Top of THE RECORDS

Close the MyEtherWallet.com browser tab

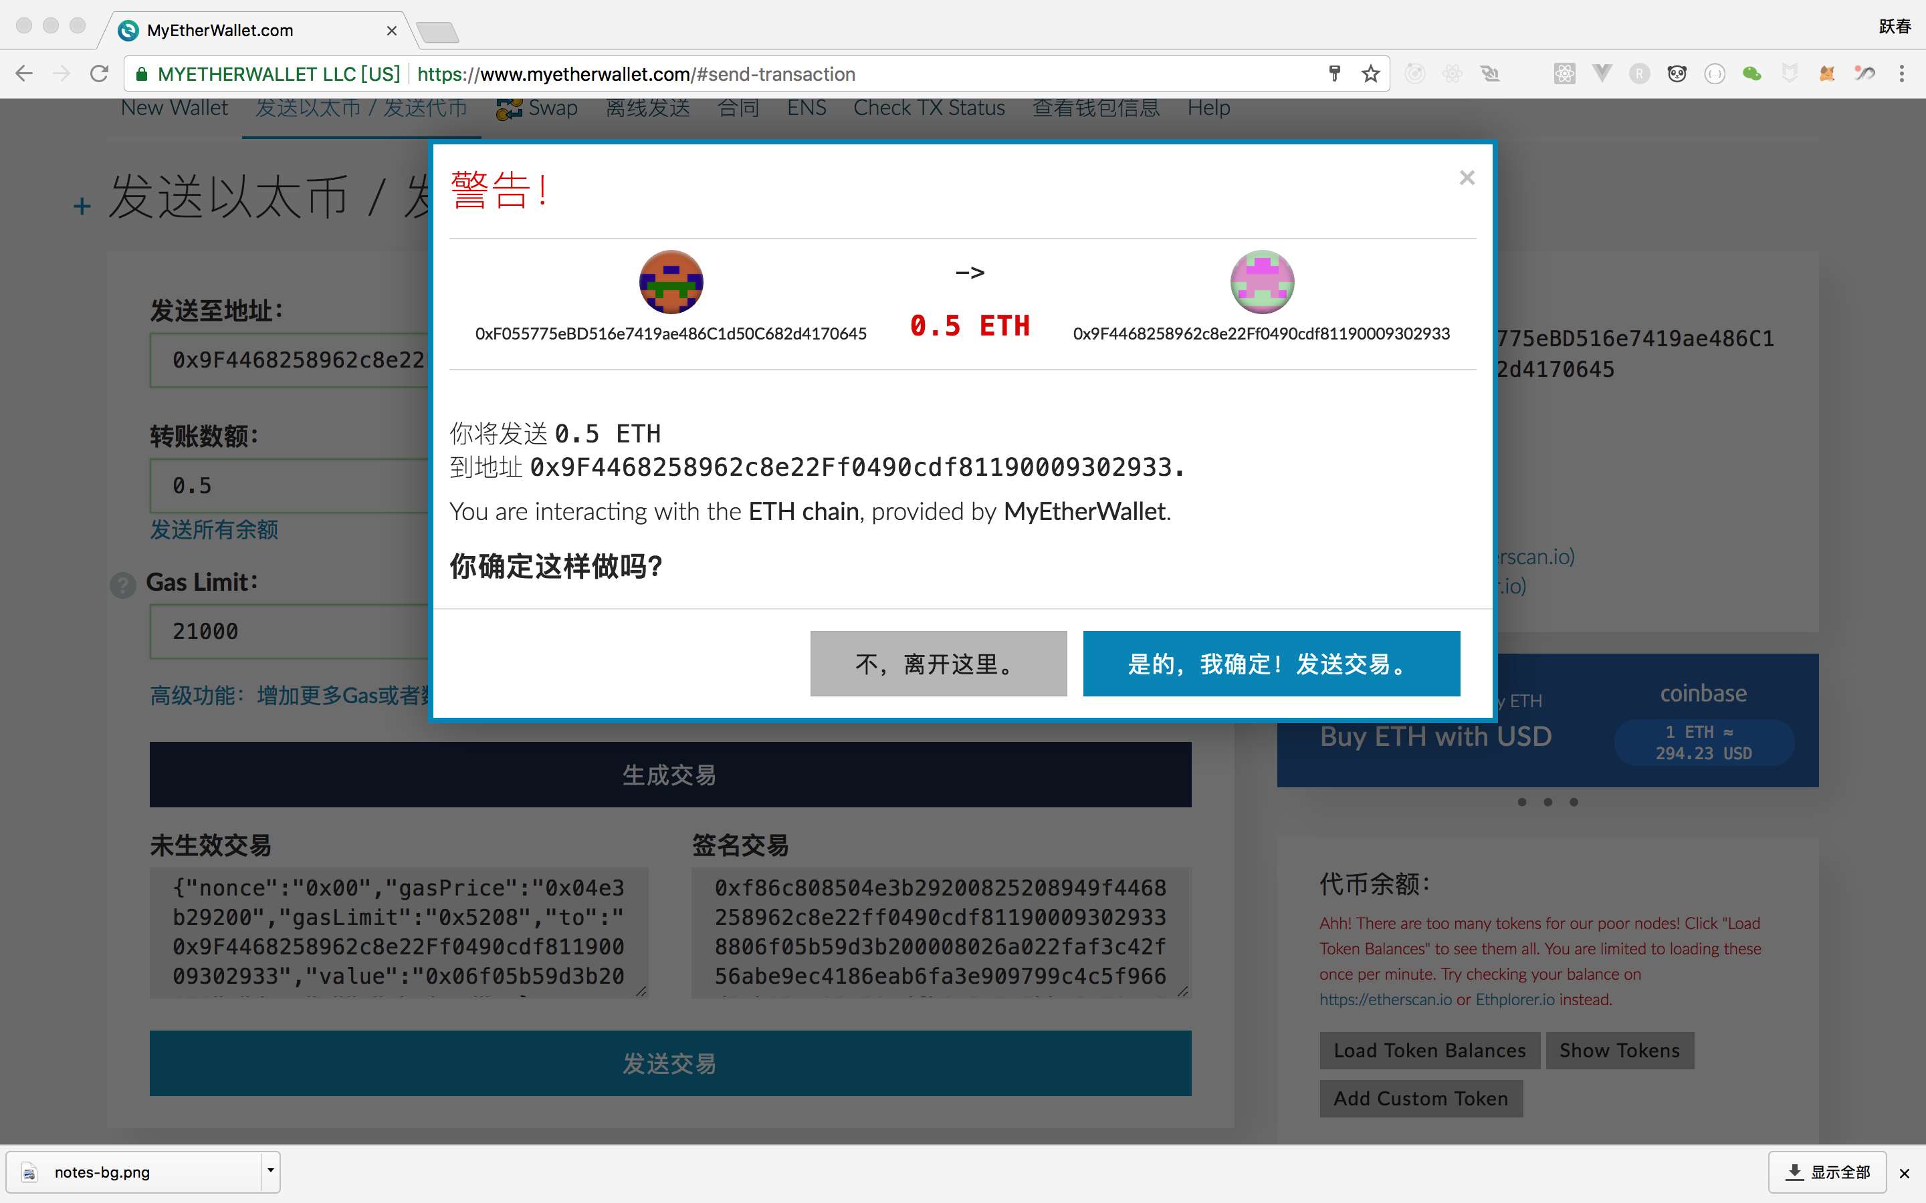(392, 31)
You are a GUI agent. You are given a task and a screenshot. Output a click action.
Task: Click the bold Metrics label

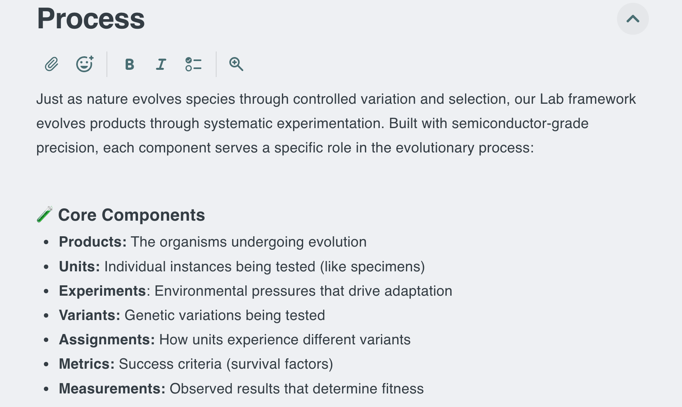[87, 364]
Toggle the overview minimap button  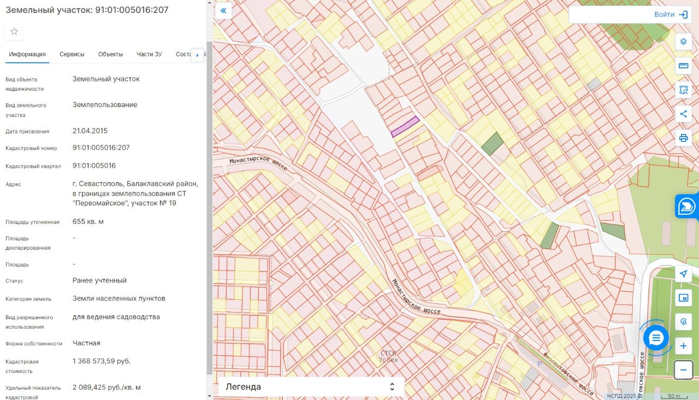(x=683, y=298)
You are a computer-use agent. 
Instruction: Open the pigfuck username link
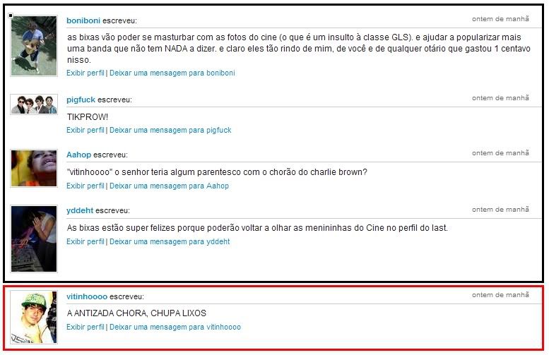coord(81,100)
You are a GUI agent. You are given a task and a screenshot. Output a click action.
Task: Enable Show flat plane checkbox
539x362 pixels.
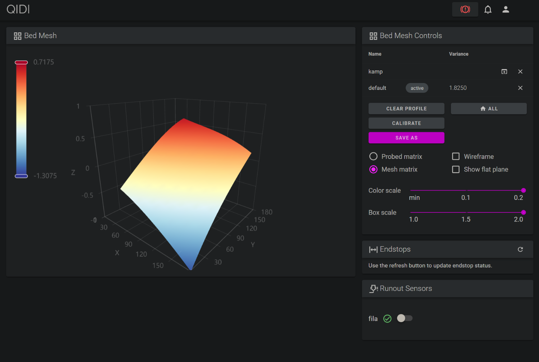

Bottom of THE RECORDS

* ASSIGNMENT *
Please print exactly the lines from the one holding "You are a computer-use agent." through the final line of the data above, including both, and skip all pictures.

* RESULT FOR THIS EXERCISE *
You are a computer-use agent. 
Instruction: Open the pigfuck username link
coord(81,100)
You are a GUI agent. You are given a task and a screenshot. Output a click action.
Task: Enable Show flat plane checkbox
539x362 pixels.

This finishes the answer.